## [What is expected]
Once you find the line with "The width and height of the screenshot is (761, 532)." in the entries below, return exactly every line from it through the line with "Hide the Cumulative".

## [Dataset]
-- Opening Marker --

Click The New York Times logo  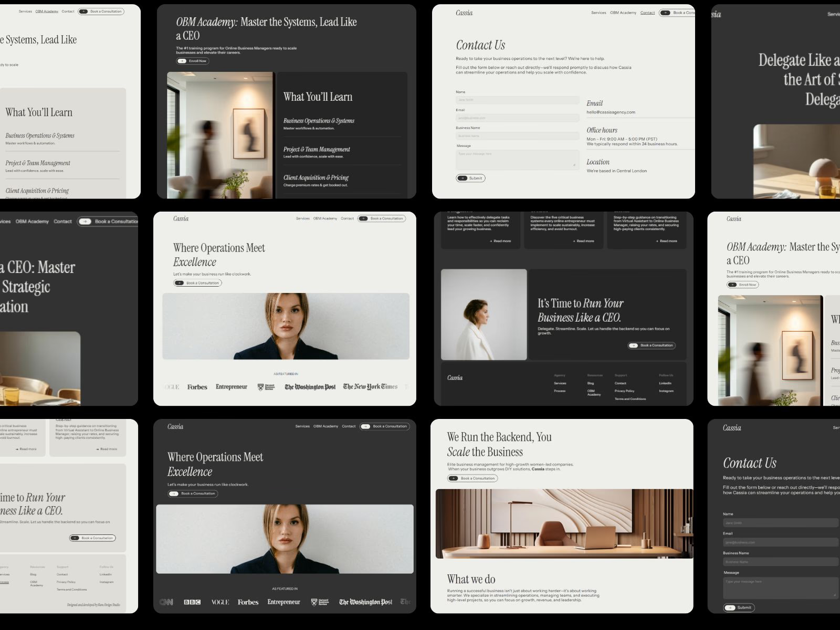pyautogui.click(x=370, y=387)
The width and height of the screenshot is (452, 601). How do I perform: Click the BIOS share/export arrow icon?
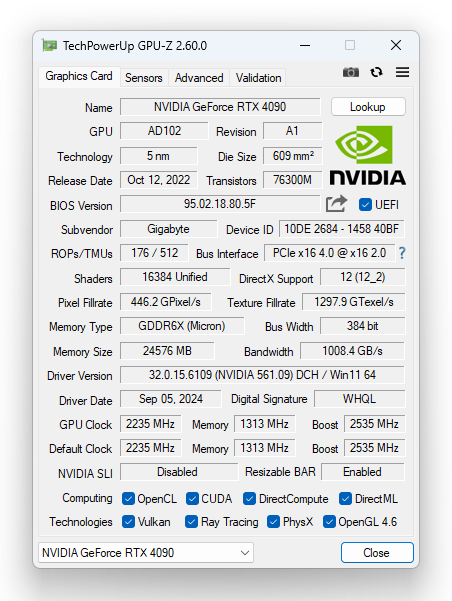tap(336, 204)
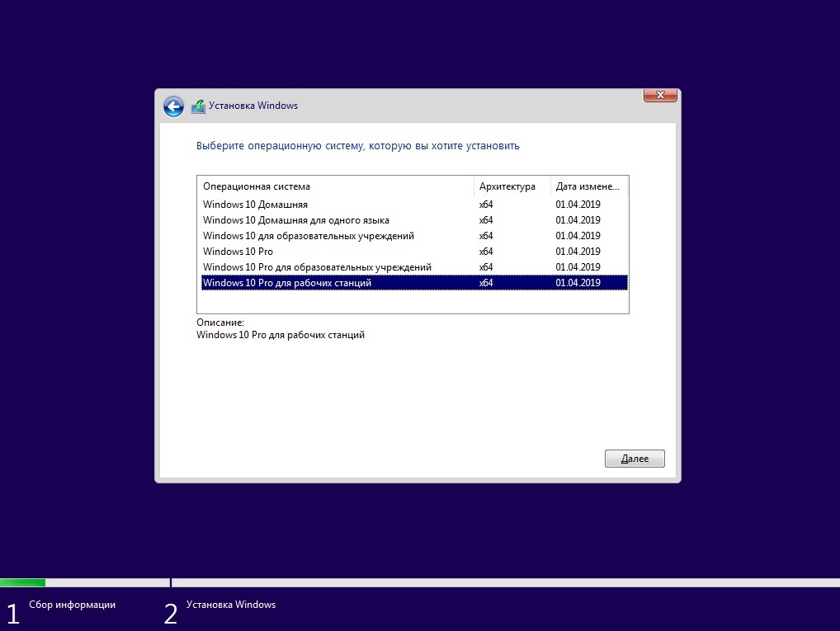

-- Closing Marker --
-- Opening Marker --

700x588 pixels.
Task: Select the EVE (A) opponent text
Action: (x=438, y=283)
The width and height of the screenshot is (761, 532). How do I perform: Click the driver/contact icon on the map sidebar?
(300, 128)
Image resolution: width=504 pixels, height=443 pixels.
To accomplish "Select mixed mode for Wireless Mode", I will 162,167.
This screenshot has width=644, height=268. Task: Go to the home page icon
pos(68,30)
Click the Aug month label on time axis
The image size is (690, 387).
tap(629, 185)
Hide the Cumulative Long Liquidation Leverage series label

-- Closing Marker --
-- Opening Marker --

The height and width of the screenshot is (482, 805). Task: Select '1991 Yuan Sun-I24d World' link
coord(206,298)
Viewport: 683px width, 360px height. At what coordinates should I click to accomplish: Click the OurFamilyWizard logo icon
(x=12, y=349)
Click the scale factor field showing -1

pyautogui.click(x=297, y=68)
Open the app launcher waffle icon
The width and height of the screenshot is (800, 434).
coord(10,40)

-- Closing Marker --

## [Response to the task]
The width and height of the screenshot is (761, 532). How do I perform: Click the driver/contact icon on the map sidebar?
(300, 128)
Image resolution: width=504 pixels, height=443 pixels.
To accomplish "Select mixed mode for Wireless Mode", I will 162,167.
This screenshot has width=644, height=268. Task: Go to the home page icon
pos(68,30)
Click the Aug month label on time axis
The image size is (690, 387).
tap(629, 185)
Hide the Cumulative Long Liquidation Leverage series label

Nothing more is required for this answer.